▶ [Selected excerpt]
I do have a lot of labor in my wood harvesting, cutting, splitting, stacking. But I enjoy it. I get to be outdoors, and its good honest work. At my age, it sure beats the hell out of a treadmill at the local recreation center.

Yes, the man at the stove store (there isn't one where I live) cringed when I told him I burn driftwood. He mumbled something about "no warranty". What else is a guy supposed to do, living where I do, with heating costs what they are? Do what ya gotta do. I could afford to buy a new stove every 2 years and still be ahead of the Arabs.
 
Frostbit, it does not surprise me at the costs of things in your area and that has to be the tough part. I don't remember if you go on snowmobile to get wood or not but have read of others who travel a tremendous amount of miles to get firewood and then haul it behind the snow machine.

Good luck to you; winter is not too far away.
 
Northwest Arctic, Alaska. Brrrr. I gotta admit, that place name makes me cold and it is 100 °F outside right now.
 
Thanks for all the input guys.

I know for a fact that heating with wood when spending $250 a cord while my electricity rate is $.0716/KWh is NOT economical. $750 in wood would be an extra $125 a month in hydro for the winter months (my average is only 105 a month....including a 60 gallon hot water tank, heat on in my son's room 8 months a year since he's not even 1 yet, it's always 22 degrees in there). My stove is in my basement which is not efficient; it takes 3-4 hours to get the basement warm before the heat starts to rise. I have no registers in my floor yet. Especially since I don't turn on the basement heat and some times it's 13 degrees.....

Some people save money AND love splitting, cutting, burning. Some do it for the savings. Some do it to be independant. I do it for all of the above I guess....if only I had the equipment and a woodlot, I would be laughing to the bank!

▶ [Problem details] Carry on the discussion of heating a home with wood, picking up after its last post. The records that come next have no connection to the text on heating with wood.

Stored data entries
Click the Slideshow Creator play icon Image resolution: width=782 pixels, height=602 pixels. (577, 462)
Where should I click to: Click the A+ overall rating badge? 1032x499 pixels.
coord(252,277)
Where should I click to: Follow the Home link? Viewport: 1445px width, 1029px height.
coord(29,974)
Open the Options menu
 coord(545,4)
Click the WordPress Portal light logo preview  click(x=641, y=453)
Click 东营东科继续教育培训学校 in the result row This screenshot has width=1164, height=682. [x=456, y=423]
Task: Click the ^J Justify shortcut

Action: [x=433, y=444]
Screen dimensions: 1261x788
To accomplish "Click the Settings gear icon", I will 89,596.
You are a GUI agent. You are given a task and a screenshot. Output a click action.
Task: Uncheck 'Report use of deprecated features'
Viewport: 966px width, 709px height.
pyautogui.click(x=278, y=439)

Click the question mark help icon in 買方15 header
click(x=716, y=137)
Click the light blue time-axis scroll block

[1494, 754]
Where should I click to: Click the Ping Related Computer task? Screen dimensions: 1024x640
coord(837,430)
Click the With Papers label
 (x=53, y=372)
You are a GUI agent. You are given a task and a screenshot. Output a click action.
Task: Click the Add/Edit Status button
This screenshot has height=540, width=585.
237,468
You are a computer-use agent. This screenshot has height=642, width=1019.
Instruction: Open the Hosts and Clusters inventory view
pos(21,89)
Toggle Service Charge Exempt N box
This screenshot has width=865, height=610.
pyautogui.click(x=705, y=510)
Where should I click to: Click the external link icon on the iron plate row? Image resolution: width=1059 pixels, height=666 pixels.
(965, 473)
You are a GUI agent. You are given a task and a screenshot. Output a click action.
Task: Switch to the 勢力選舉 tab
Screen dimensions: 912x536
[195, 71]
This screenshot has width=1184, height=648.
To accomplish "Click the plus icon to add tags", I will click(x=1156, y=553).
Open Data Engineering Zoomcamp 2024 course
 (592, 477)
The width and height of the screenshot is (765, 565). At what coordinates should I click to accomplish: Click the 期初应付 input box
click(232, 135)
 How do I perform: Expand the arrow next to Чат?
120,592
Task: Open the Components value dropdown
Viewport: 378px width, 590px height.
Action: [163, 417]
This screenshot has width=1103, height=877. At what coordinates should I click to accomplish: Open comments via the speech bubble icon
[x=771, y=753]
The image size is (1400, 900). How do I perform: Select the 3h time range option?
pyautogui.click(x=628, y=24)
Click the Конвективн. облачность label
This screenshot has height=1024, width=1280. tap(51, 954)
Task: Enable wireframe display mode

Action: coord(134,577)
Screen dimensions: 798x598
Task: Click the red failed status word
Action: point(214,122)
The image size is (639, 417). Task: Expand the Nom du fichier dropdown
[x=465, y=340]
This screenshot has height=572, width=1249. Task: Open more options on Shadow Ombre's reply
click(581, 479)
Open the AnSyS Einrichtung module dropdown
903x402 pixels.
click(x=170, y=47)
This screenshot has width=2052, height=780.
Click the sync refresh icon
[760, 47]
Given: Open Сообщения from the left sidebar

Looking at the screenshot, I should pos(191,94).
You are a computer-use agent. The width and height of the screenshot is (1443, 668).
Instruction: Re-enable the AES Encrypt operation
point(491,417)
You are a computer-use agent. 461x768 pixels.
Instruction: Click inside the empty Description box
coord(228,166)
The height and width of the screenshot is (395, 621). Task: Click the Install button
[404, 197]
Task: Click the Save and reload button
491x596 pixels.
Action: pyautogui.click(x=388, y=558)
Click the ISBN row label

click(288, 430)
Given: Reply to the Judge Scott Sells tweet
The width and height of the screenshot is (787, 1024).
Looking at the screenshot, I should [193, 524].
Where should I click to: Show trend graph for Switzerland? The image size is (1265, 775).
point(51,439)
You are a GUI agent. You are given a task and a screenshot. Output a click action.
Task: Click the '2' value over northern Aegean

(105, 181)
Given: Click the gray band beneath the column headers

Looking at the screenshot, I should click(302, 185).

▶ [Output for this task]
And I agree, talking on a forum with people about turning on a thermostat would be pretty damn boring indeed.

Yes, we have cheap electricity rates in Quebec. I admit we have high taxes, but it's a socialist province and that's why we have great electricity rates, medical resources and other benefits ( for example, fathers get 5 weeks of PAID parental leave that do not interfere with the mother's parental leave!)

Frostbit: all considering, I find your oil rate pretty decent. I am not near as isolated as you and people around here are paying $4.25+++ a gallon for furnace oil. How are things in Alaska? I have a friend working in Nunavut...similar weather.


Andrew
 
rdust said:
If I had NG available to me I would've probably never looked at wood for heat it would've only been used for fires in my fireplace. I have propane so it's a no brainer for me, even if I had to purchase wood. 4K a year for propain and the pay back happens really quick.

Now that I have heated with wood I'm hooked. If I ever sell this joint the next place will be heated with wood regardless of the type of fuel available to me.

I probably live in the mildest climate of anyone on here, Central Texas....but we do have a winter that requires heat. I just moved to a home last year that wasn't on a natural gas pipeline feed and am on propane. WOW, what a difference in cost...The coldest winter of the month last year (it was down in the teens at night and the 30's in the day, cold winter for us), I burned 200 gallons of propane in 4.5 weeks. $550 to refill. I can buy the entire winter's wood for that. And I can cut much of what I need but if it was buy only, it's still a winner for me. Our winters are shorter than many of yours so the payback is longer but knowing that if the power goes out or the propane's empty or the central heat goes out (all three of which happened last winter) I am warm is worth a decent little bit...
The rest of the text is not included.